Would this be an interesting and effective way to for the girl to conclude her essay?
In summary, the orca whale population of the Salish Sea is being threatened by pollution, food shortages, and too few females of breeding age who can add calves to the pod. To help fight these threats, I have volunteered for many beach clean-up projects, written letters to my senator asking for the removal of the dams that are killing the salmon, and campaigned for the release and rehabilitation of an adult female who was captured from these waters many years ago. As I finish school to become an environmental scientist, I will continue to do everything that I can to help these whales that I love.
Not so great? I agree. The girl has merely repeated what we can assume she already told the judges in the body of her essay. Let’s give her a second try at catching her audience’s attention:
As I ponder these things, a young male orca surfaces only a few yards away from Dad’s boat. He breaches joyfully before my eyes, and I consider the splash of water that hits my face as he lands to be the whale’s thank you for all my attempts to help his pod—both past and future.The orca’s beauty and grace heighten my resolve to become an environmental scientist, so that I can work toward finding solutions for marine mammals at risk of extinction. If the top predators of our oceans can’t be saved, what hope does that leave for the top predators on land—mankind?

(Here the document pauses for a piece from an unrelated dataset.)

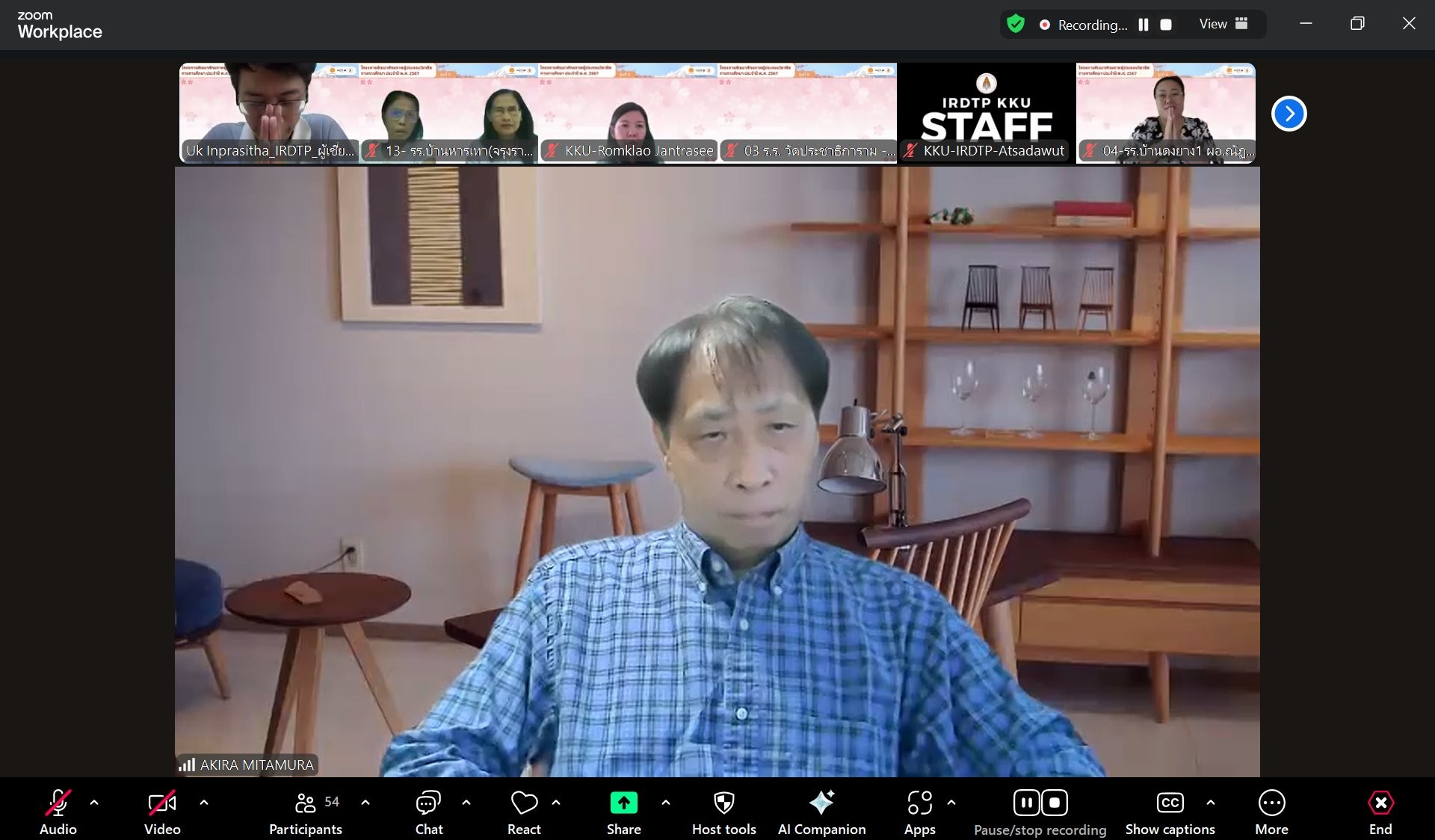Expand the Share options caret
1435x840 pixels.
pyautogui.click(x=666, y=803)
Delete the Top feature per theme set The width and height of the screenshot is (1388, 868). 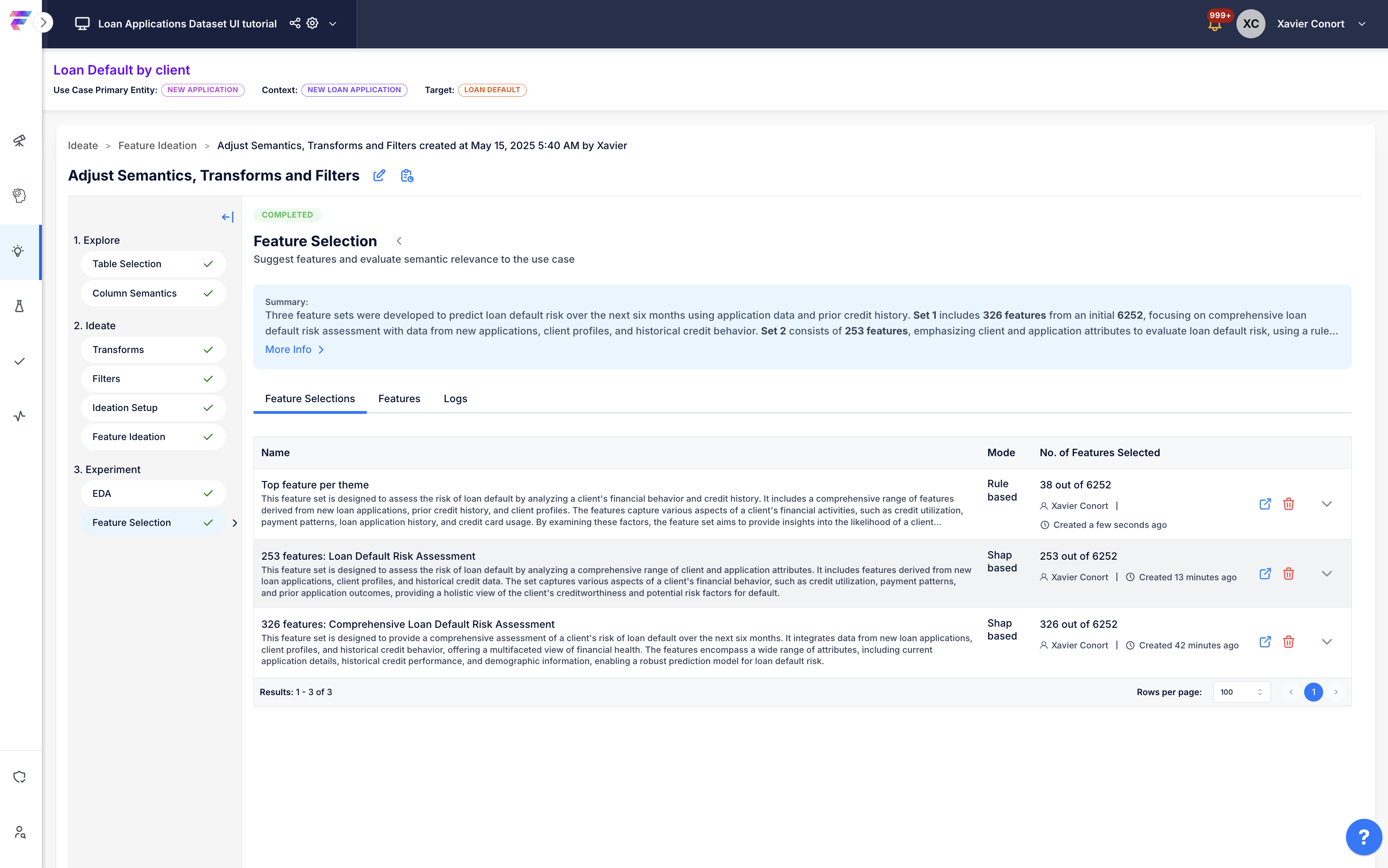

Much better, isn’t it? Using exactly the same number of words as she did before, the girl has written a new conclusion that is more than just a litany of her essay’s previous content. She has linked back to her introduction by returning to the boat scene where she began. Without boring her audience by repeating the details, she has reminded them of her two main points: a) the orcas are going extinct; b) she has been active in trying to stop this from happening. She has stated her intention to continue to fight for the environment, and she’s told her readers why her goal is of importance to them by posing a question they may never have considered before. That’s a lot to accomplish in only four sentences, but I know YOU can do the same, if you put some thought and attention into writing your conclusion.